Long-context Large Language Model (LLM) serving is currently bottlenecked by the significant cost associated with attending over ever-growing Key-Value (KV) caches. While dynamic sparse attention offers a promising solution by accessing only a small, query-dependent subset of the KV state per decoding step and extending KV storage to CPU memory, these algorithmic savings seldom translate into tangible end-to-end system-level gains. This discrepancy arises because sparse methods typically operate at varying granularities, necessitating ad hoc, algorithm-specific implementations. Furthermore, the introduction of hierarchical KV storage, spanning GPU and CPU memory, introduces a new systems bottleneck: retrieving fine-grained, irregular KV subsets across the GPU-CPU boundary can easily negate the benefits of sparsity.

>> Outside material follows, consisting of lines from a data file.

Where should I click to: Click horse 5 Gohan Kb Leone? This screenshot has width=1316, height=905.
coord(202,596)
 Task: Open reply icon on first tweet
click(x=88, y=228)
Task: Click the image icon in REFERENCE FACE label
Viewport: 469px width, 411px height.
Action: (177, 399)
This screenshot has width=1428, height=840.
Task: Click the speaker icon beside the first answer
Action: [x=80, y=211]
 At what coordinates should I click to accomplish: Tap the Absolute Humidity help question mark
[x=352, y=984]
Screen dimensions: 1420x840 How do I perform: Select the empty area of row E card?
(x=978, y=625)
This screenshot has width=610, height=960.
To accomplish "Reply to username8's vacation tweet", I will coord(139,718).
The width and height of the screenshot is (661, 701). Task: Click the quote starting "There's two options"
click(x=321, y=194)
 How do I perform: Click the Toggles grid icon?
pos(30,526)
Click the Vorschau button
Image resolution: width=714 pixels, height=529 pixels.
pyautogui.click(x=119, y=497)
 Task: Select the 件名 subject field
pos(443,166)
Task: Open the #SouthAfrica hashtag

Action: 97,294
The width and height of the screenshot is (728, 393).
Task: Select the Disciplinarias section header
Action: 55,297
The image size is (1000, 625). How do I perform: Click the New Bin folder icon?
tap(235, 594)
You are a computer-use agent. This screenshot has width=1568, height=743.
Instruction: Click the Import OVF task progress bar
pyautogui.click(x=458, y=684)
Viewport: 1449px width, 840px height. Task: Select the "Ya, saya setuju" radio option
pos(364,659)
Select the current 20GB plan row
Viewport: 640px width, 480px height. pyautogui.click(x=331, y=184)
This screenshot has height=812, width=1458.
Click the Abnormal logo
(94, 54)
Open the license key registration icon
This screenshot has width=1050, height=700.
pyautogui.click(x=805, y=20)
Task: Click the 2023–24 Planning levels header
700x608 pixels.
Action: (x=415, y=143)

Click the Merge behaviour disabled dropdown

To overcome these challenges, researchers have introduced SPIN, a sparse-attention-aware inference framework. SPIN is specifically designed to co-design the execution pipeline with hierarchical KV storage through a set of three key techniques:
- A unified partition abstraction: This mechanism maps different sparsity granularities onto a shared page-based KV substrate, providing a standardized approach for various sparse attention methods.
- A locality-aware KV cache manager: This manager dynamically sizes per-request High Bandwidth Memory (HBM) budgets and employs a GPU-friendly bucketed Least Recently Used (LRU) policy to significantly reduce PCIe round-trip latencies.
- A two-level hierarchical metadata layout: Crucially, this layout is sized to accommodate the active working set rather than relying on the worst-case address space, optimizing memory usage and access efficiency.
SPIN was built upon vLLM and validated using three representative sparse attention algorithms. The framework demonstrates substantial performance improvements, delivering 1.66 to 5.66 times higher end-to-end throughput compared to vLLM. Furthermore, SPIN achieves a remarkable 7 to 9 times reduction in Time To First Token (TTFT). When compared against the original sparse-attention implementations, SPIN also reduces Time Per Output Token (TPOT) by up to 58%, underscoring its significant potential for scalable and efficient long-context LLM inference.